A connecting flight via Abu Dhabi brought me to India’s capital city, and the next morning – a Thursday – a private driver picked us up. Surrounded by a chaotic mix of cars, buses, auto-rickshaws, motorbikes, cycles, and endless bulls and cows, we headed south to the city of Agra. After almost four hours on bumpy roads, the idea of visiting the Taj Mahal became realistic. The only fear was the September monsoon rain. And with no alternative- since the Taj Mahal is closed on Fridays – anxiety was intact. Within the complex lies an active mosque, and on Fridays access is reserved exclusively for local Muslims.
The moment we reached our hotel in Agra, thunderstorms broke out and heavy showers swept across the landscape, drumming on the lobby rooftop and turning the streets into rushing streams.

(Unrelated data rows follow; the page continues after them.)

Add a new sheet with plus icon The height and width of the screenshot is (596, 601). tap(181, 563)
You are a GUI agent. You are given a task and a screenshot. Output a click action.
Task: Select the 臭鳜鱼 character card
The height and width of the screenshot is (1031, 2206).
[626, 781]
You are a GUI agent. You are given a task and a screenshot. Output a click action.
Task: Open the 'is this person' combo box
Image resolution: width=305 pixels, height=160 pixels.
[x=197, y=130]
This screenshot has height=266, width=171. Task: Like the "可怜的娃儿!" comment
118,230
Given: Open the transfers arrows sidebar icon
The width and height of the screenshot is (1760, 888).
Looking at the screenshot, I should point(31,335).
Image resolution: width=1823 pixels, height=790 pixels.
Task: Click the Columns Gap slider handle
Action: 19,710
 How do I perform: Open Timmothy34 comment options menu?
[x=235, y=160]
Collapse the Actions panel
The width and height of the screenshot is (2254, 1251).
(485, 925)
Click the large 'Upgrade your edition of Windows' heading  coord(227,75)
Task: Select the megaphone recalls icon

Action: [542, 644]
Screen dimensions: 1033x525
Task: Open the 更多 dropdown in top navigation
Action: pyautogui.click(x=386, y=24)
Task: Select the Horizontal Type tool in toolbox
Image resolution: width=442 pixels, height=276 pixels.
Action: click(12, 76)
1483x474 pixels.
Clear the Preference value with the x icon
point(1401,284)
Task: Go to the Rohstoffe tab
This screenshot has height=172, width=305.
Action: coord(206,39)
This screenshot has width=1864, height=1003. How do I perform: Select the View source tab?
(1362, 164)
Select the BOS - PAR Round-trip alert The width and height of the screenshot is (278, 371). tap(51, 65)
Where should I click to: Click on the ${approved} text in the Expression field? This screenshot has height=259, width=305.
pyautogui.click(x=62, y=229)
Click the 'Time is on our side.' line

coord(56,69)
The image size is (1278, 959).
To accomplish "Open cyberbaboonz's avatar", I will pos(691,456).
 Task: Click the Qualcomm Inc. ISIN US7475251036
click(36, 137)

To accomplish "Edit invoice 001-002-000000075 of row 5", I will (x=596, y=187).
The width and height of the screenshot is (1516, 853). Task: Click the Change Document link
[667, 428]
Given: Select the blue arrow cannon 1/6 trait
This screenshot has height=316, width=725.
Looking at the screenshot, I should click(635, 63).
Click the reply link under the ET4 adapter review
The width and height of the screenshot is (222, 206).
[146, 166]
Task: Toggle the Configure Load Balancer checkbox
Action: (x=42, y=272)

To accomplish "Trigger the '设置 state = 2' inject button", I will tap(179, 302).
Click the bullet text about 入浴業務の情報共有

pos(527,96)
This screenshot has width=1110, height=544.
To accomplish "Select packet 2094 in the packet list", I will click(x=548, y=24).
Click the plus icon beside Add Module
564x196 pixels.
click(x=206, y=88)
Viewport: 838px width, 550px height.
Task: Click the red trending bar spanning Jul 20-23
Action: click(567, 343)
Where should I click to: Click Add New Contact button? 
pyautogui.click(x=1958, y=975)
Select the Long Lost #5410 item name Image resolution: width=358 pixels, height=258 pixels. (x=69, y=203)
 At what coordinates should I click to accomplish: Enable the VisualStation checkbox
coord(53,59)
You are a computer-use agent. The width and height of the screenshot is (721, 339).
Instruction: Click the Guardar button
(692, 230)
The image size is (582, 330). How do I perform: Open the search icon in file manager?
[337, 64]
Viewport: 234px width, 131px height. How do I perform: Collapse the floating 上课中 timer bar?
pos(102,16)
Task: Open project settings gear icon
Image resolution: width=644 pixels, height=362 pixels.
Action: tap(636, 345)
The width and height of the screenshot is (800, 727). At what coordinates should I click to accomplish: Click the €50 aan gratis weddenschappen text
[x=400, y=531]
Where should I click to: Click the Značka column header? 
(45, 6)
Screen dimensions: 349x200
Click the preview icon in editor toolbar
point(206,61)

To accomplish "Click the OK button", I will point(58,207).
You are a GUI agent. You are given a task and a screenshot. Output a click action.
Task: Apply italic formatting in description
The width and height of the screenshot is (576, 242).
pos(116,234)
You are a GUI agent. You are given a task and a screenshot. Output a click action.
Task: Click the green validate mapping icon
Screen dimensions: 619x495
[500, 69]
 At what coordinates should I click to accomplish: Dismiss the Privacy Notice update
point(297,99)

An hour later the rain stopped, and the sky cleared to a light cloud cover. Within 20 minutes we found ourselves at the gates of the Taj Mahal. To protect the monument from pollution, no vehicles are allowed within about 500 meters of the site, so a golf cart for a small fee was the perfect solution.
As we approached one of India’s most visited and protected monuments, entering became its own challenge. Fortunately, we had bought our tickets online in advance, avoiding the endless queues at the ticket office. Separate lines for men and women, as well as different queues for Indian and foreign visitors, awaited us. Bag checks and body scans at all entry gates were strict. My favorite mint drops candies, classified as food, along with cigarettes, a travel book, and even mobile phone chargers were all banned. We had to return and deposit them in a cloakroom. Then we joined the stream of thousands of visitors, most of them local Indians, all with mobile phones out and cameras ready. Over the next two hours, melting in unbearable humidity, I experienced what was probably the most magical time of my life.
When you first glimpse the Taj Mahal from the entrance archway, it doesn’t feel quite real. Even with the current dome’s restorations, the white marble seems to float above the gardens, glowing softly in the light. That first view is both humbling and breathtaking. A reminder that this is not just a monument, but a love letter carved in stone. The muslim emperor Shah Jahan built it in the 17th century in memory of his wife Mumtaz Mahal, who died giving birth to their 14th child. The symmetry of the gardens, the gentle reflections in the pools, and the delicate inlay work of semi-precious stones all speak of devotion and perfection, making every step we took feel like walking into a dream.
But standing there, I realized the Taj Mahal is more than history. It’s an emotion. It took over 20 years and thousands of artisans to complete, yet it remains timeless, its marble shifting shades with the sun, as if alive. Observing it, I understood why millions come not only to admire its architecture but also to feel that quiet, universal truth I heard so much about: that love, when expressed fully, can outlast empires and time itself.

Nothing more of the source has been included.